▶ **Excerto selecionado**
..............................

Contudo, compreende-se. De um apaixonado pelos clássicos liberais que nunca entendeu que tal teoria os coloca aos pulos na tumba - não tivessem sido eles defensores por excelência do direito à vida - não se pode pedir muito mais. Dá para rir à gargalhada com o que vai escrevendo, o que já não é mau de todo.

Comentários:
Cara Mafalda,

Uma vez que os nossos debates já acabaram, por duas vezes, consigo a não querer prosseguir a conversa, aliás de uma forma pouco cordata, não vejo por que deverei despender energias a contrariar intelectualmente a sua contra-informação.

Responderei apenas ao seu exemplo.

Se o senhor A está a agonizar com um ataque cardíaco, não tem direito nenhum a "mundos e fundos" que pertençam outra pessoa para se salvar.

Não quer isto dizer que se alguém os providenciar voluntariamente, o senhor A não possa deles beneficiar "porque a eles não tem direito". Com a transacção livre, a ter direito incontestado a esses meios.

Isto também não quer dizer que não seja aceitável que outrem seja roubado para salvar o senhor A, mesmo que seja uma violação dos direitos desse outrem. É sempre uma acção ilegítima e imoral.

Note que esta excepcionalidade, admitida por muitos liberais-clássicos, pode ser usada para justificar a proibição do Aborto— um motivo de força maior, um lifeboat situation, que obriga ao atropelo dos direitos das pessoas.

Se quiser atacar a posição liberal, este é um bom ângulo.
 
Que continuem! Estas declarações são do melhor que temos para a campanha do Não. Há que divulgar, há que divulgar!
 
Mafalda,
Peço desculpa se o meu comentário é inoportuno, mas francamente não percebo qual o interesse para a discussão de utilizar na argumentação esta abordagem e linguagem. Sendo claramente a favor do Não, parece-me que este tipo de verbo é perfeitamente dispensável, pois deixa transparecer um tom ressentido - que não sei se existe ou não - que bloqueia o debate e atinge pessoalmente os que participam na discussão, repito, sem qualquer necessidade.
MC
Rodrigo Adão da Fonseca
 
Cara anónima 28/12/06 12:41:
O seu raciocínio está errado por 2 motivos:
1. Se o senhor A está a agonizar com um ataque cardíaco tem o direito a ser atendido num hospital público, que, no fundo, usa o dinheiro de todos nós... ou seja, não é um senhor B que é roubado e sim toda a sociedade! Todavia, acho que ninguém é contra isto uma vez que a solidariedade é uma virtude bem fundamentada nos nossos valores comuns (até porque não sabemos se um dia vamos precisar...)

..............................

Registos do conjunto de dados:
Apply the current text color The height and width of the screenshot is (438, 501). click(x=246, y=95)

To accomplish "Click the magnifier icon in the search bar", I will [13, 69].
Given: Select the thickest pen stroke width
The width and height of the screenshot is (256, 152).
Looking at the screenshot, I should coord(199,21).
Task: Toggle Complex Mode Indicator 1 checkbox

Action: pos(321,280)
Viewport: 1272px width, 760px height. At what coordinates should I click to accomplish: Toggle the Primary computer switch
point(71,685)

..............................

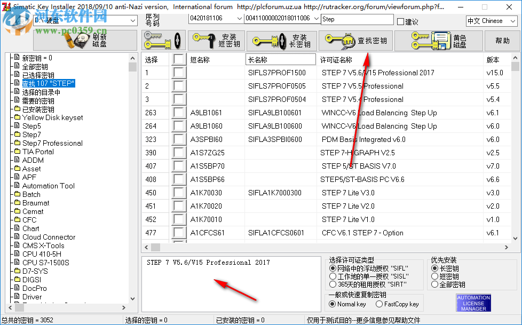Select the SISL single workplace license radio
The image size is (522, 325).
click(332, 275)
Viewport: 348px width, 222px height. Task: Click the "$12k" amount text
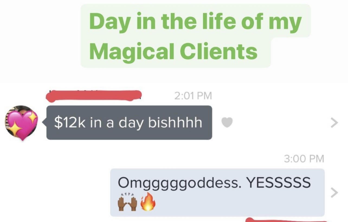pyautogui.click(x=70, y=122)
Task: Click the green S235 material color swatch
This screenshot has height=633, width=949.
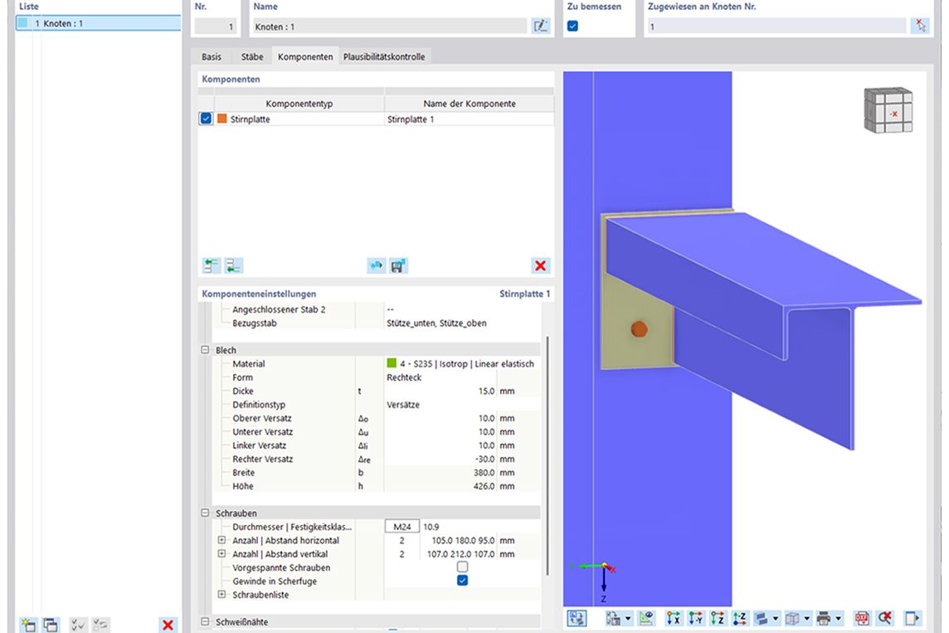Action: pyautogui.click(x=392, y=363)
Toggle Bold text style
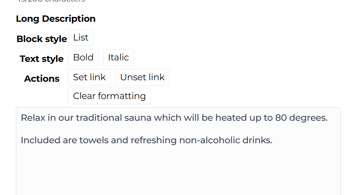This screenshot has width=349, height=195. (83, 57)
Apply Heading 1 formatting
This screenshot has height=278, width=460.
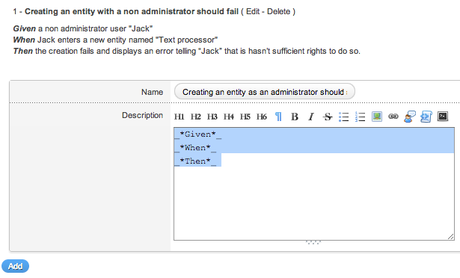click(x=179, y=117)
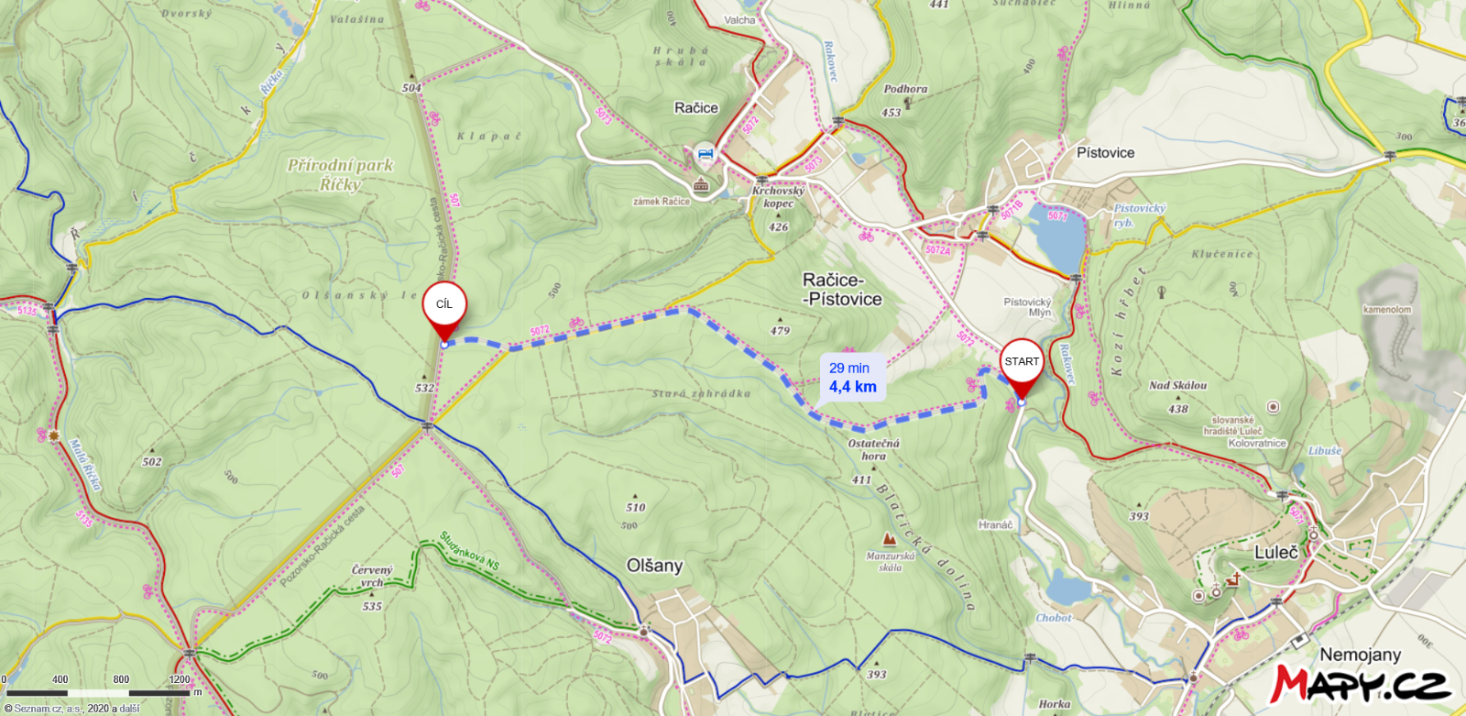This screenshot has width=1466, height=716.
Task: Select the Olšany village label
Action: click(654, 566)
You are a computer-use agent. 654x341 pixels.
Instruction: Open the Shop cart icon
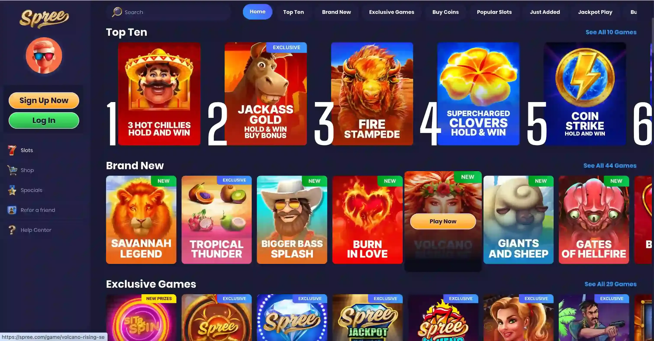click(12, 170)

..............................

▶ **Lista de atividades**
1 > No excerto, transcreva a passagem entre "Isto também não" e "um bom ângulo.", inclusive, trocando "lifeboat situation" por "situação de emergência".
2 > Segundo o ponto 1 do excerto, onde tem o senhor A, a agonizar com um ataque cardíaco, o direito a ser atendido?

▶ **Lista de soluções**
1 >
Isto também não quer dizer que não seja aceitável que outrem seja roubado para salvar o senhor A, mesmo que seja uma violação dos direitos desse outrem. É sempre uma acção ilegítima e imoral.

Note que esta excepcionalidade, admitida por muitos liberais-clássicos, pode ser usada para justificar a proibição do Aborto— um motivo de força maior, um situação de emergência, que obriga ao atropelo dos direitos das pessoas.

Se quiser atacar a posição liberal, este é um bom ângulo.

2 > Num hospital público.